__WORK ITEM__
For this exercise, restate the records word for word.

__Saved data entries__
^^^^^^^^^^^^^^^^

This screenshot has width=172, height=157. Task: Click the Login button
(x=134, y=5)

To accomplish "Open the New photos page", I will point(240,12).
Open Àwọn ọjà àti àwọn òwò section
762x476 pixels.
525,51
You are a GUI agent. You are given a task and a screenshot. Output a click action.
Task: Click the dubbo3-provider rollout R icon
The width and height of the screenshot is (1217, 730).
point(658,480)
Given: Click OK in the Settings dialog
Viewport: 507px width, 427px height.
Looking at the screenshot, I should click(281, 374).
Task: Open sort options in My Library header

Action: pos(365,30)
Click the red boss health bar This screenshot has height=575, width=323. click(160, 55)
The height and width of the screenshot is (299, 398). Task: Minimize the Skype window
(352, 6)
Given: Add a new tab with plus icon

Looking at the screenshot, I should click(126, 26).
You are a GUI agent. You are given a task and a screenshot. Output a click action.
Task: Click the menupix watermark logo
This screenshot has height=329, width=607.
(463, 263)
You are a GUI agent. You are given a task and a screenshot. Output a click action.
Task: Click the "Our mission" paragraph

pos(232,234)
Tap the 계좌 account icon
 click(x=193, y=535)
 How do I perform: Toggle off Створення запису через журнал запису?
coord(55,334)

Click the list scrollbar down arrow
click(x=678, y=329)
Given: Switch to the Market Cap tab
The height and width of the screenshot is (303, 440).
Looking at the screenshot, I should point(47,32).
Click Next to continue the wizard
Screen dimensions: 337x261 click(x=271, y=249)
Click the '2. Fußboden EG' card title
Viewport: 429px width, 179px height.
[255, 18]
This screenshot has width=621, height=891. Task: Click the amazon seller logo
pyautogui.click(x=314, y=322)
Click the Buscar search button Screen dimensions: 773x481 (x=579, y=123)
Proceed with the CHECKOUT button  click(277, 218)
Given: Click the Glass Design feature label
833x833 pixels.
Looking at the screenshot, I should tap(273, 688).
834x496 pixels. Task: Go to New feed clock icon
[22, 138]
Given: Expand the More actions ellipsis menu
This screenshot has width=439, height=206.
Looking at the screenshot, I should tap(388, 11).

^^^^^^^^^^^^^^^^

__RESULT FOR THIS TASK__
This screenshot has width=172, height=157. Task: Click the Login button
(x=134, y=5)

To accomplish "Open the New photos page", I will point(240,12).
Open Àwọn ọjà àti àwọn òwò section
762x476 pixels.
525,51
You are a GUI agent. You are given a task and a screenshot. Output a click action.
Task: Click the dubbo3-provider rollout R icon
The width and height of the screenshot is (1217, 730).
point(658,480)
Given: Click OK in the Settings dialog
Viewport: 507px width, 427px height.
Looking at the screenshot, I should click(281, 374).
Task: Open sort options in My Library header

Action: pos(365,30)
Click the red boss health bar This screenshot has height=575, width=323. click(160, 55)
The height and width of the screenshot is (299, 398). Task: Minimize the Skype window
(352, 6)
Given: Add a new tab with plus icon

Looking at the screenshot, I should click(126, 26).
You are a GUI agent. You are given a task and a screenshot. Output a click action.
Task: Click the menupix watermark logo
This screenshot has height=329, width=607.
(463, 263)
You are a GUI agent. You are given a task and a screenshot. Output a click action.
Task: Click the "Our mission" paragraph

pos(232,234)
Tap the 계좌 account icon
 click(x=193, y=535)
 How do I perform: Toggle off Створення запису через журнал запису?
coord(55,334)

Click the list scrollbar down arrow
click(x=678, y=329)
Given: Switch to the Market Cap tab
The height and width of the screenshot is (303, 440).
Looking at the screenshot, I should point(47,32).
Click Next to continue the wizard
Screen dimensions: 337x261 click(x=271, y=249)
Click the '2. Fußboden EG' card title
Viewport: 429px width, 179px height.
[255, 18]
This screenshot has width=621, height=891. Task: Click the amazon seller logo
pyautogui.click(x=314, y=322)
Click the Buscar search button Screen dimensions: 773x481 (x=579, y=123)
Proceed with the CHECKOUT button  click(277, 218)
Given: Click the Glass Design feature label
833x833 pixels.
Looking at the screenshot, I should tap(273, 688).
834x496 pixels. Task: Go to New feed clock icon
[22, 138]
Given: Expand the More actions ellipsis menu
This screenshot has width=439, height=206.
Looking at the screenshot, I should tap(388, 11).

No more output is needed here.